We are a small educational 501(c)(3) and would like to start a scholarship endowment. As the executive director, I have spoken with two organizations regarding the endowment and they both have given me their costs. One of our board members would like to do a Request For Proposals. Others believe that the cost from one of the individuals is very reasonable. Do we have to do an RFP or invite a group of organizations to bid? Can we just use the two offers?  

A 501(c)(3) nonprofit is not normally required to go through a bidding process for its vendors.  It certainly makes sense to get bids for major projects like new construction, where capacity and prices can vary significantly, but unless you have some unusual provision in your governing documents, it is very unlikely that you would be required to get more bids here.  A board may want to know how you chose the two vendors you spoke with, and whether you went to recognized money managers or friends with start-up ventures.  They may want to ask another organization or two that they know have had particularly good investment results or are particularly responsive to their clients.   I wouldn’t recommend a broad RPF for such a small job.  It would be a lot more work for everyone with very little extra benefit for anyone.

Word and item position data
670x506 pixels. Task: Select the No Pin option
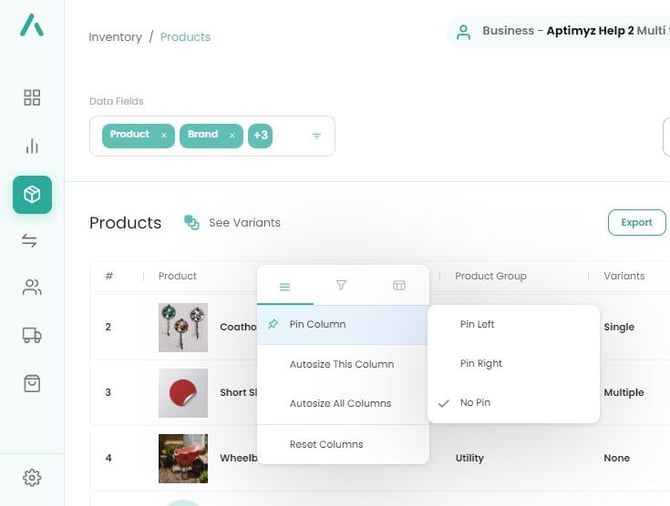[475, 403]
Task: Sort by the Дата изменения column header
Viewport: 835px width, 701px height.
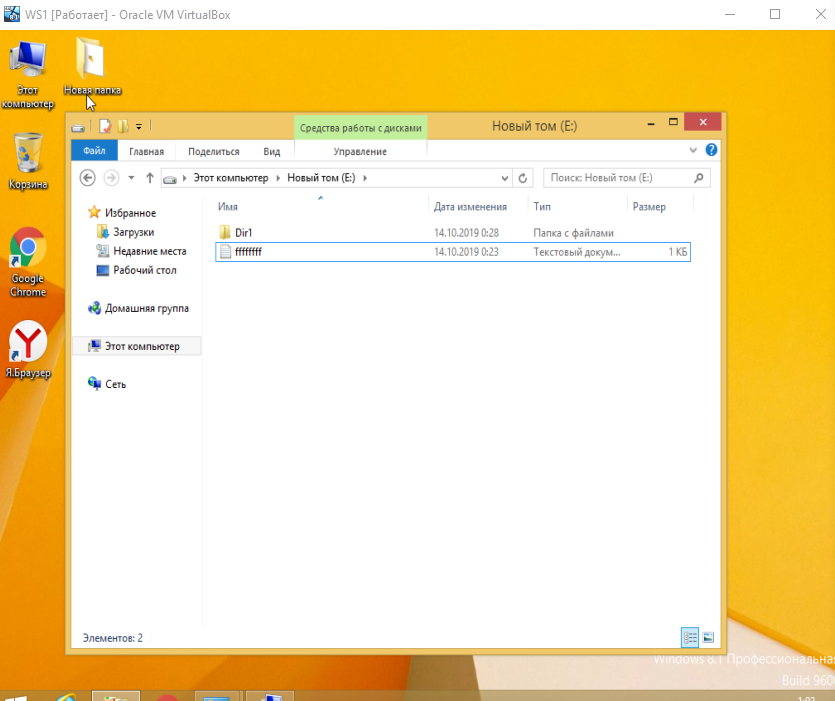Action: point(470,206)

_Tasks to perform_
- 1) Put this sentence from the nonprofit bidding text into Spanish: "A 501(c)(3) nonprofit is not normally required to go through a bidding process for its vendors."
- 2) Answer these questions using the nonprofit bidding text:
(a) With how many organizations has the executive director spoken about the endowment?
(b) Who wants to do a Request For Proposals?
(c) What kind of major project does the reply give as an example where getting bids makes sense?
- 3) Go on with the nonprofit bidding text from its last sentence, keeping the same voice.

_Written answers_
- 1) Normalmente, una organización sin fines de lucro 501(c)(3) no está obligada a pasar por un proceso de licitación para elegir a sus proveedores.

- 2)
(a) Two.
(b) One of the board members.
(c) New construction.

- 3)
As a small group just starting an endowment, even different fee structures are not likely to result in significantly different absolute costs for your charity.  If you sign an easily terminable contract, you don’t have much risk.  I don’t see why you would need more choices, but if I were the E.D., I would want to be sure that my board had enough choices of qualified vendors to be comfortable making the selection.